Nunca é tarde. Assim, comento in memoriam e tentando suprir a falta de consideração e respeito que tiveram todos aqueles que se omitiram em homenagear ou se manifestar em relação à morte do professor Alfredo Palermo, um ícone da cultura francana, tais como a Ordem dos Advogados do Brasil, a Faculdade de Direito de Franca, a Unesp, a Facef, a Unifran, a Apeosp, a Prefeitura Municipal, a Câmara de Vereadores, a Secretaria de Educação do Estado de São Paulo, o IEETC, a Câmara dos Deputados e dos ditos intelectuais ou cultos personagens citadinos e outras entidades consideradas culturais e mais aquelas das quais não me lembro no momento, porque não realizaram nenhuma manifestação e sequer pediram a realização de uma missa pelo sétimo dia da passagem para nova vida do ilustre personagem, registro o meu desapontamento e decepção e o meu pessoal pesar pela grande perda, extensivo à sua família. Parabenizo o Comercio da Franca pelas belas matérias sobre o lamentável fato.
Da mesma forma expresso meu repúdio ao tratamento grosseiro e mal educado, aliás, como se estivesse chutando cones, dado à Associação Atlética Francana pelo alcaide e seus assecl... digo, assessores.
Desrespeitaram anos de tradição e dirigiram-se ao clube como se fosse a divisão de esportes do município que, como se sabe, está podre na base por culpa da má administração de seus dirigentes e não por seus componentes.
Ainda assim, fez o que fez e, com certeza, pagará pelo mal feito. Cheira a preparação de caminho para novamente renunciar e assumir cargos mais altos, desta vez, evitando coisas que voam.
A cidade inteira está bem servida no que diz respeito à sinalização aérea e de solo, mas, aqueles que transitam pela rua Estevam Leão Bourroul – localizada bem no centro, uma das principais opções do bairro para o centro ou alcançar as vias de acesso às rodovias – sentem total falta de sinalização. Isso provoca grandes transtornos e congestionamentos nos horários de pico, além de entupir as portas de acesso e saída das garagens tirando tranquilidade dos usuários e provocando acidentes e um buzinar insuportável.

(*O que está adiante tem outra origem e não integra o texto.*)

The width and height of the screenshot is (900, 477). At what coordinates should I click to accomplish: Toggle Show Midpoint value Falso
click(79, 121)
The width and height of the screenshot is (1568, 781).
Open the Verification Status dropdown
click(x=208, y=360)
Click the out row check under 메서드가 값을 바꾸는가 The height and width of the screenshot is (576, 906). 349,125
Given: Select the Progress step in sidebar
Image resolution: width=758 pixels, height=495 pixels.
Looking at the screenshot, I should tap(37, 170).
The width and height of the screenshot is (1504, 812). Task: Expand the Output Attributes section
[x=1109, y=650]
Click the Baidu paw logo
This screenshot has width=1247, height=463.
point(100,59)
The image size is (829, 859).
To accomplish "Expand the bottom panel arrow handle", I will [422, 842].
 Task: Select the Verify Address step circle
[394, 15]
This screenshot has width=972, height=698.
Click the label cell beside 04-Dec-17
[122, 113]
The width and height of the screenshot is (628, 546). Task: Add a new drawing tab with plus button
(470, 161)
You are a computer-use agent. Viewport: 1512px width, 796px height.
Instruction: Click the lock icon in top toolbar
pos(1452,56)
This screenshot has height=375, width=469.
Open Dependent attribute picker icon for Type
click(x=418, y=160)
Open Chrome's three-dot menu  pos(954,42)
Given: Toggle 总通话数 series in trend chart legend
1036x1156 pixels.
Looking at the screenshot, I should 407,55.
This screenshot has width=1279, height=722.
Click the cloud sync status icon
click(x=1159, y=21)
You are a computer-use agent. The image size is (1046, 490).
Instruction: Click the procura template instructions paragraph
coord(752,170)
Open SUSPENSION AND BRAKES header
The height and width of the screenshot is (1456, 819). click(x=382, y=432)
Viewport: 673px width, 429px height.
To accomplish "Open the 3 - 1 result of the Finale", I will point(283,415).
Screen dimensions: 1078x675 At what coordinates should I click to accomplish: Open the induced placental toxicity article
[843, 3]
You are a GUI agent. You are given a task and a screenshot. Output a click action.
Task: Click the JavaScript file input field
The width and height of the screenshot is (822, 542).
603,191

Enfim, termino. Acaba o espaço que meu editor, o Luiz Neto, me garante. Aproveito para dizer, antes da posse do nosso novo bispo, que gostei de seu jeito e da demonstração de vocação para os menos favorecidos que demonstra.
Poderá contribuir, e muito, para socorrer o lado pobre da cidade que cresce à cada dia juntamente com os índices de violência.
Pode ser que consiga mudar algo na visão política inerente às épocas eleitorais, pleiteando mais acesso à educação, cultura e atenção para os desassistidos. Se conseguir, fará toda a diferença.